Yes. But that is because the rocket is a special thing. See below.

It follows that the feather will traverse a distance of 1m much faster than the planet [...]

Work is not about duration. It does not depend on time or on how fast. Pushing with 1 N and moving the planet 1 m requires the same work by the force regardless of it taking 1 hour or 1 year or 1000 years.

This might not seem very intuitive at first. If it takes a long time, isn't more energy then spent since the force must be upheld longer?

The answer is no. Think of a table holding up an apple with it's normal force. No energy whatsoever is spent by the table to uphold this force. It can do this forever. Force does not require energy - apart from in specific special "machines".

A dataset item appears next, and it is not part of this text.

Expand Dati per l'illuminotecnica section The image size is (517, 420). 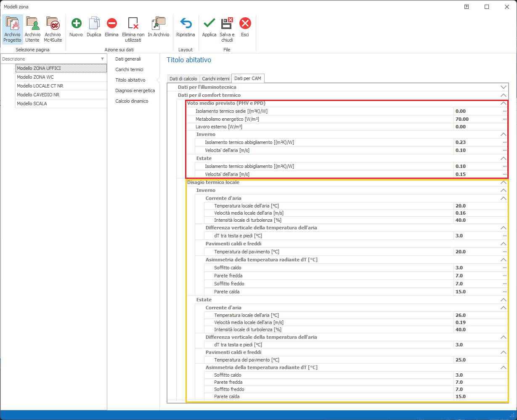coord(503,87)
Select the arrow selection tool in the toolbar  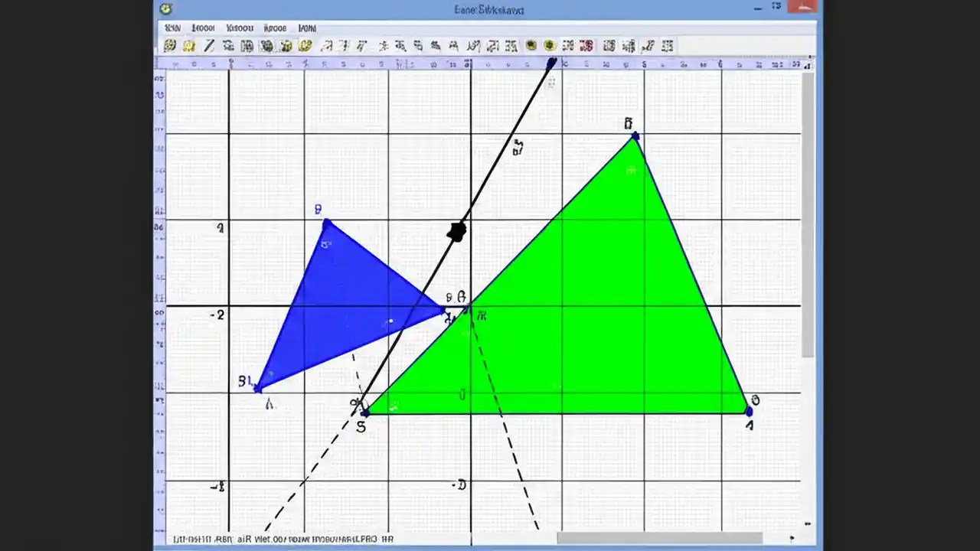(x=170, y=46)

And that's the thing. The root of your confusion, if I'm right. A rocket propulsion engine (most types of engines to be fair) is such a kind of machine. It takes energy to create the force it exerts. It takes fuel. Fuel is burned at a never-zero rate and so the energy consumption of a rocket does depend on time.

The human body with its contracting and expanding muscle fibres is such a kind of machine as well. Eventually you will get tired of pushing, but the wall doesn't.

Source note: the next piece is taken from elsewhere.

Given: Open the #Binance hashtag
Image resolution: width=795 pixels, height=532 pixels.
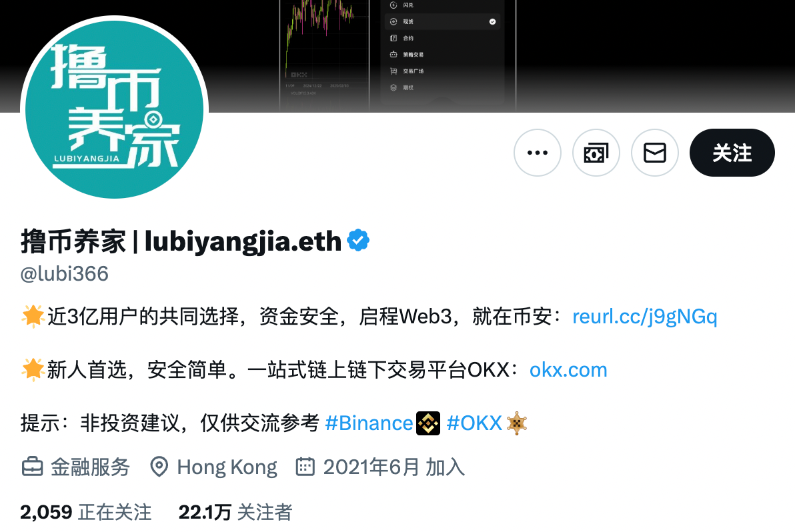Looking at the screenshot, I should (369, 423).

When thinking of the work formula $W=\int\vec F\cdot d\vec x$, I like to compare a wall with a balloon (essentially what you are doing, but in a slighty simpler setup):

  • Pushing on a wall doesn't really make any difference even when pushing hard. Nothing moves. No work is done, you are just wasting your time.
  • Pushing on a balloon is easy - it moves far. But it was so easy that no one would say that you did any significant effort. We wouldn't say that you did any significant work to move it.

The first example is your situation.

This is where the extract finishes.